On the morning of June 25th, we packed all nine of us--Mary and I, six children, and one of our employees, Krystal Bender--into the hard-won van.    Our luggage had a kind of presence all its own that required a lot of apologizing to bell boys and desk clerks.   It gained book weight as the trip went on, and the black mass of it, the nylon and canvas, would explode across two hotel rooms with each new stop, only to be re-assembled through Mary’s steady administration.    She was the only one who knew the secret maze of zipper pockets and hidden compartments, the only one who could tell me where the light gray USB cord had been stowed.    Without Mary on this trip, I shudder to think what might have become of us.  

Driving from Philadelphia to Valley Forge—if you are from California—requires at least two middle age people who have driven vehicles under normal conditions for at least twenty years.     It’s something like getting instrument rated on a small airplane.    The signs are very large and comforting at a distance of ten miles, but get smaller and more obscure as you get closer and closer, until they disappear entirely shortly before you reach the destination itself.    Perhaps they do this to keep Californians at home, or to support a secret guild of tour guides, but we found ourselves circling the Valley Forge convention center longer than we thought necessary.    The words “this can’t be it” were heard several times, from adults and children alike.

Finally, we found our way into the park and visited our first bona fide National Park Service bookstore.    I have a weakness for museum book stores and this one didn’t disappoint.   Sitting on the desk to me, as I write this, is “John Peebles’s American War:  The Diary of a Scottish Grenadier, 1776-1782.”    The average American bookstore has more biographies of Marilyn Monroe than it does of Sam Adams, let alone primary journals of British soldiers during the American Revolution.    Huzzah for the Park Service!  

The Valley Forge grounds can be driven, because of the size of the encampment, and the location of the different brigades are marked along the roadside.     The scale of the encampment is what struck me at first.   I had imagined the camp measured in yards, not miles, but I was quite wrong.    Washington’s headquarters was manned by a single  park service employee, and we were allowed to see the upper and lower rooms, set out in great order.     (The stone house and its kitchen are shown on the right.)
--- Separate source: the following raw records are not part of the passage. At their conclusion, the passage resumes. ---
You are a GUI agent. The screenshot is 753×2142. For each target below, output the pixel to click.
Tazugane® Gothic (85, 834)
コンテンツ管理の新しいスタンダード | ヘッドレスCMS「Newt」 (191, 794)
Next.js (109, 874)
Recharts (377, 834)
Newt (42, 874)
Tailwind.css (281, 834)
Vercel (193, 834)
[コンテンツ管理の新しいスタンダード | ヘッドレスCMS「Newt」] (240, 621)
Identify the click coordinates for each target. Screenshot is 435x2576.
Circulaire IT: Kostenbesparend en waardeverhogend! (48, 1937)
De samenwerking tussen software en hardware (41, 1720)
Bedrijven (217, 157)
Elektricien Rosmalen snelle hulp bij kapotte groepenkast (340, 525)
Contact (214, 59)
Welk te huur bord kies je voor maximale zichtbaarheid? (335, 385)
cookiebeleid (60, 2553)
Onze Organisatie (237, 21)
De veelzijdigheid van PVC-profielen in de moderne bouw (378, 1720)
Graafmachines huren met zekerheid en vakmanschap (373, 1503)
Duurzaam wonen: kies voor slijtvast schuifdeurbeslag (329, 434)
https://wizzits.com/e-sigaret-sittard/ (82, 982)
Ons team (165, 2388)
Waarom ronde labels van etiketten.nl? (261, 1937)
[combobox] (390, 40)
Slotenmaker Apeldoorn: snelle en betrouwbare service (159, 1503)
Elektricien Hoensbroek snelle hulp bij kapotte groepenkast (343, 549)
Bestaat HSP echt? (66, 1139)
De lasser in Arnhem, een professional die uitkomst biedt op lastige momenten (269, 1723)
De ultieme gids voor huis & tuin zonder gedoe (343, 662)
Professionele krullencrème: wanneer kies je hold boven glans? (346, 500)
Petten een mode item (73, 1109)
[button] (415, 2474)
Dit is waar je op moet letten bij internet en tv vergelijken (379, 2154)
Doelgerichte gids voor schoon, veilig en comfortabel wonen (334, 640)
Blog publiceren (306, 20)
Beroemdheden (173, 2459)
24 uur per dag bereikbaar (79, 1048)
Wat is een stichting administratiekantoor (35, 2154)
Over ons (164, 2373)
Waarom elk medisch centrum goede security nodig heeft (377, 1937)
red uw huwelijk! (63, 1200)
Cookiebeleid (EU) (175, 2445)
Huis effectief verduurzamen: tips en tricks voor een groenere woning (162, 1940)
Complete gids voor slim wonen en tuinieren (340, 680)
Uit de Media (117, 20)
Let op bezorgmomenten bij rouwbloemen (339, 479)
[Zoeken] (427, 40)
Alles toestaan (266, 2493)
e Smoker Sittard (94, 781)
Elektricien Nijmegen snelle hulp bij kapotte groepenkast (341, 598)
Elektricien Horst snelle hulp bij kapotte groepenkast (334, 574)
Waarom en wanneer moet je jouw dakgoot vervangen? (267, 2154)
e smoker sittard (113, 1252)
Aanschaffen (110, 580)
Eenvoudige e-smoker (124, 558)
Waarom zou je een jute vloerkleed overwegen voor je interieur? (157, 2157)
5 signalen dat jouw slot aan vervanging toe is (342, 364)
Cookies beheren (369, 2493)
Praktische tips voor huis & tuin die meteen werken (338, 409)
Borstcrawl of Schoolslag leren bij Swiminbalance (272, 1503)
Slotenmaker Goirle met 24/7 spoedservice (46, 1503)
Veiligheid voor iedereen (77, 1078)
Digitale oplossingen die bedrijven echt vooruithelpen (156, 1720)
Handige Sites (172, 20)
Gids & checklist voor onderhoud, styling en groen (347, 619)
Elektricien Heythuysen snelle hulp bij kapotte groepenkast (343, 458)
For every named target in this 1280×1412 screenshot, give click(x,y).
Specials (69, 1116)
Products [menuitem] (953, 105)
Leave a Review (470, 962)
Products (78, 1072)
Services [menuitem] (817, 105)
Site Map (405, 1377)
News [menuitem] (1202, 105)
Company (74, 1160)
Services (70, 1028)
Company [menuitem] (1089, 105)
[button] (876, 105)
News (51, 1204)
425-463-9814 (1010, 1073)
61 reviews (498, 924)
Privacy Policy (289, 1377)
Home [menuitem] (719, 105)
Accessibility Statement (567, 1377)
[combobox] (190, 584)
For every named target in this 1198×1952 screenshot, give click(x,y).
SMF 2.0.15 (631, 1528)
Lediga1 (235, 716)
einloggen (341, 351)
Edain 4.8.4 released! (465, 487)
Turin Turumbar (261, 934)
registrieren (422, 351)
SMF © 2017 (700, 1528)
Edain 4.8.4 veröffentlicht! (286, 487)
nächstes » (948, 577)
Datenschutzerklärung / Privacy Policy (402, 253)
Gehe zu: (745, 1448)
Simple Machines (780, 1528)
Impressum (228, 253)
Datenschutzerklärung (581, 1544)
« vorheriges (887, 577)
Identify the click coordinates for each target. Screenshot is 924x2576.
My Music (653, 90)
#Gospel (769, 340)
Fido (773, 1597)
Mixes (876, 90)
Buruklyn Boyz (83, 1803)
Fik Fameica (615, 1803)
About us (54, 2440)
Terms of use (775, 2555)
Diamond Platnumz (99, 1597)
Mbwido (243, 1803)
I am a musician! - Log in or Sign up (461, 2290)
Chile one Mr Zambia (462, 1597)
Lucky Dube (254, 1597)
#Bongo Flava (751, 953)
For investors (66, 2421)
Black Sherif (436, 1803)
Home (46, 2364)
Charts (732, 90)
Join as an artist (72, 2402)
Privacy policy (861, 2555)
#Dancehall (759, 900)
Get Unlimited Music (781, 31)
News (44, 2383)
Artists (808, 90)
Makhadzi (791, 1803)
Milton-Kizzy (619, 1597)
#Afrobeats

Unlike the 1777 inhabitants of Valley Forge,  we enjoyed a fair day of pleasantly cool weather for late June.    The serenity of the fields around the encampment, and our sons' wild run through the grass brought to mind an inscription we had just read in Philadelphia's Washington Square, at the tomb of the unknown Revolutionary War Soldier:

"Freedom is a light for which many men
have died in darkness."

The misery of those bunks on the right in a Pennsylvania winter can only be imagined.   The thought of enduring them--or worse, the open fields--without food is even more excruciating.    Joseph Martin, a teenager who survived this winter, noted that his Thanksgiving meal included a half a gill of rice (2 ounces) and a tablespoon of vinegar.

The size of that lower bunk on the right, though probably a re-creation of the original, hi-lights a notion that doesn't seem settled among living historians and museum curators:   were our ancestors physically smaller than we are?     Some of the Park Service employees spoke of our ancestors having smaller stature than today, but at least one of the interpreters at Williamsburg called that a myth.

I'm not sure what to believe, but I seem to have ducked through enough low doors, and bent over enough low ceilings, and wondered at enough small clothing to think there might be some truth to the notion they were at least  a bit smaller.    We didn't try it, but I think my eleven year old son, Nicholas, would have trouble sleeping in that lower bunk.